Conceptualizing, designing and developing a new digital application, as a product, requires diligence and effort. When people haven’t been exposed to the process to create a new digital application, often their assumption is the following:
- I have a good idea
- I need a good programmer so he or she programs my idea
- Finally “voilà” I have a successful product ready.
This procedure is a complete misunderstanding of reality. Actually, why people think this approach is even feasible? Perhaps the entertainment media, which often makes everything look easy, has conveyed this message accidentally. The creation of a digital product has many phases which have to be thought even before committing to develop. Often it is hard for people to believe this, however it is true.
For this post, we searched for a diagram which might offer a “holistic” view of the many possible testing phases to produce a new digital product. We found the following diagram from Itamar Gilad (Figure 1) that might be understandable for “non-developers”.
Girald’s diagram offers a “holistic” view illustrating most important validation methods in different categories of product development.
What is the validation status of umaze?
This is a very good question. The use of satellite data adds a dimension in our validation process, particularly on the development side. Clarifying, umaze harnesses the accuracy of the Galileo Satellite Network (Figure 2). We must have this “technical” capability right constantly.
With umaze we should assure a constant and smooth communication between the players’ phones and the satellite data when they walk at slow speed outdoors. Often tests about accuracy are in “fast” speeds, from running to driving, etc. Or when one is stationary. In our case the players are moving slowly in short distances, because they are solving a maze while walking. This is a development challenge per se, at a software engineering dimension. Hence we have to be testing constantly at this level.
To clarify what we mean as testing, oxford dictionary defines test as: a procedure intended to establish the quality, performance, or reliability of something, especially before it is taken into widespread use.

■ Provided data ■
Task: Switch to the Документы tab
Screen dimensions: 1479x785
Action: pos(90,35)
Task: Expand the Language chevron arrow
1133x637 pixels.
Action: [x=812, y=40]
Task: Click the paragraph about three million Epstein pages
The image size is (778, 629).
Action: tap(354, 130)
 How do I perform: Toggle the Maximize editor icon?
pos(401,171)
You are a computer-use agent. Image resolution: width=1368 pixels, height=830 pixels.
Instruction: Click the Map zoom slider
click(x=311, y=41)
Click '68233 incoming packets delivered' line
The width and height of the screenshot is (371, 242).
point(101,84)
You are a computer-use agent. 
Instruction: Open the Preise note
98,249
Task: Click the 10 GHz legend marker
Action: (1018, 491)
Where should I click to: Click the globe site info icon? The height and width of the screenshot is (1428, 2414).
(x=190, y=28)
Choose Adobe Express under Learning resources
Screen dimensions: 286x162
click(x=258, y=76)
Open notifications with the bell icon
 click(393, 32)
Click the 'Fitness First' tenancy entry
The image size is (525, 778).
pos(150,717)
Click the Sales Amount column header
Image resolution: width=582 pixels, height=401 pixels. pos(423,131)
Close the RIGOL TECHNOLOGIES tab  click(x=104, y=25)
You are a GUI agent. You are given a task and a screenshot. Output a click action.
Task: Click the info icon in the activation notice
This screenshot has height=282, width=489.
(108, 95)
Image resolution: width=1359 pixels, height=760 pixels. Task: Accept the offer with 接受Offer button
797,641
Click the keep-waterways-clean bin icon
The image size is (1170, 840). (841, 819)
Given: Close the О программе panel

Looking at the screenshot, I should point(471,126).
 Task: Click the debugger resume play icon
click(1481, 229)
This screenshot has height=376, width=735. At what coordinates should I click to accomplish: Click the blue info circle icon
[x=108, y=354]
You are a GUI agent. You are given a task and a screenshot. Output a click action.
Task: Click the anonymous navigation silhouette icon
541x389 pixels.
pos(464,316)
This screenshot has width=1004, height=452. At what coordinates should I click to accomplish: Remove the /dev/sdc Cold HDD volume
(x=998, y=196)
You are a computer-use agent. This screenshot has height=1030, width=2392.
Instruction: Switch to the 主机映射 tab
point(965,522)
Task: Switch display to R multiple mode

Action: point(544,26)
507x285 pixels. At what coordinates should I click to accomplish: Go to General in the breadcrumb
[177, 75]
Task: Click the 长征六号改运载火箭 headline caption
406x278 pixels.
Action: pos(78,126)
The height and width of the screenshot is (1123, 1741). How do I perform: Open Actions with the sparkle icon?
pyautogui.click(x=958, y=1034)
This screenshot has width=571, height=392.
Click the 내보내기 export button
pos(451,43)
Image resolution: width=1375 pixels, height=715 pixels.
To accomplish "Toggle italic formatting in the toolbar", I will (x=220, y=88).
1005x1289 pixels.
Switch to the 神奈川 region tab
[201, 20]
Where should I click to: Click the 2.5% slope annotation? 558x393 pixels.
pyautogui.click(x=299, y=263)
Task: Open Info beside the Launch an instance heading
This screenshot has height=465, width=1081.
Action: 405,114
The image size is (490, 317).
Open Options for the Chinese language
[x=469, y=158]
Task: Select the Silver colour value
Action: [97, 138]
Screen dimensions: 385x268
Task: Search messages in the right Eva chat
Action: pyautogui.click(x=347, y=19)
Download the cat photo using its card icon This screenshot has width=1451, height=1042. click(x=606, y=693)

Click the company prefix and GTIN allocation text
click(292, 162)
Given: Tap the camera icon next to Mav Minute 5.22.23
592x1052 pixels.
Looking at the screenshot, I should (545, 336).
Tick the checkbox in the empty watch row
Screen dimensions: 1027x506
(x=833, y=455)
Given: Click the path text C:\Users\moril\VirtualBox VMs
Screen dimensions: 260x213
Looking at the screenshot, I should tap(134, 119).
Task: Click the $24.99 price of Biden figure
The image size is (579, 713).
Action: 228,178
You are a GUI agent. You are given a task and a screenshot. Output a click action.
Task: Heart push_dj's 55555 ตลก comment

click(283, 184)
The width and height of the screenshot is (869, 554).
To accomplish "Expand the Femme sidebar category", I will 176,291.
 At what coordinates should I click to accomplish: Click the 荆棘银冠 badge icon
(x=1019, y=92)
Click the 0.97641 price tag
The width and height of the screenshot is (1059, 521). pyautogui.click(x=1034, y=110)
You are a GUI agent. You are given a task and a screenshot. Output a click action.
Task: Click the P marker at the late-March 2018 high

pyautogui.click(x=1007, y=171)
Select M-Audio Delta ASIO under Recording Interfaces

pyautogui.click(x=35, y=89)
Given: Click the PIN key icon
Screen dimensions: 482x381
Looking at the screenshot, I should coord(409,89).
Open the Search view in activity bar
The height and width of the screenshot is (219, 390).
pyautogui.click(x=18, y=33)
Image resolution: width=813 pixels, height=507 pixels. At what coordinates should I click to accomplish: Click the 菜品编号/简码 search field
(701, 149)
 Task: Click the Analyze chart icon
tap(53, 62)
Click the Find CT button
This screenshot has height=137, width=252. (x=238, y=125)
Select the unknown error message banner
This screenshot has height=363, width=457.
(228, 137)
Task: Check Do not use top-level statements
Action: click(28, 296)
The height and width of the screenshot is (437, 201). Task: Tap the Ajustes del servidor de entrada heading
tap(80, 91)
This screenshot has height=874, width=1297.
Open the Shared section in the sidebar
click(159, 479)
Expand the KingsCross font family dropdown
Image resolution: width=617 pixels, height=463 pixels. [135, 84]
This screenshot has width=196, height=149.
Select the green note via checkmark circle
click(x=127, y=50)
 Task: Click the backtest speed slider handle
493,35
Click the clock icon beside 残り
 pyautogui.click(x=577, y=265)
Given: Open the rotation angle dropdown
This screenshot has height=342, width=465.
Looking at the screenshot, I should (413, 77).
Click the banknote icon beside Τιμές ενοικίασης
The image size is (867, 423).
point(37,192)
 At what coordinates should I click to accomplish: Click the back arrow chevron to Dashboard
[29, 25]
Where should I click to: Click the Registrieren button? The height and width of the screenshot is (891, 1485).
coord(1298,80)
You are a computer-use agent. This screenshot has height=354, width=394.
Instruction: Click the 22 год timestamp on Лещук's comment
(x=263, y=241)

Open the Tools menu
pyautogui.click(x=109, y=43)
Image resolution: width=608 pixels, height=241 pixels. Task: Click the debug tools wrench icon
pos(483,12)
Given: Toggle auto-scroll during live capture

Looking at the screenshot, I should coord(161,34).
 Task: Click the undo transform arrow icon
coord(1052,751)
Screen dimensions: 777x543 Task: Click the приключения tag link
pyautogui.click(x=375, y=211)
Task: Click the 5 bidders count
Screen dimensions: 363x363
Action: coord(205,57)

■ Goals ■
(a) In the post about developing a new digital application, what assumed steps does it list for people who haven't been exposed to the process? Give each one.
(b) Echo the records word for word, from the start of the records through the line containing "point(101,84)".

■ Answers to the exercise ■
(a)
- I have a good idea
- I need a good programmer so he or she programs my idea
- Finally "voilà" I have a successful product ready.

(b)
Task: Switch to the Документы tab
Screen dimensions: 1479x785
Action: pos(90,35)
Task: Expand the Language chevron arrow
1133x637 pixels.
Action: [x=812, y=40]
Task: Click the paragraph about three million Epstein pages
The image size is (778, 629).
Action: tap(354, 130)
 How do I perform: Toggle the Maximize editor icon?
pos(401,171)
You are a computer-use agent. Image resolution: width=1368 pixels, height=830 pixels.
Instruction: Click the Map zoom slider
click(x=311, y=41)
Click '68233 incoming packets delivered' line
The width and height of the screenshot is (371, 242).
point(101,84)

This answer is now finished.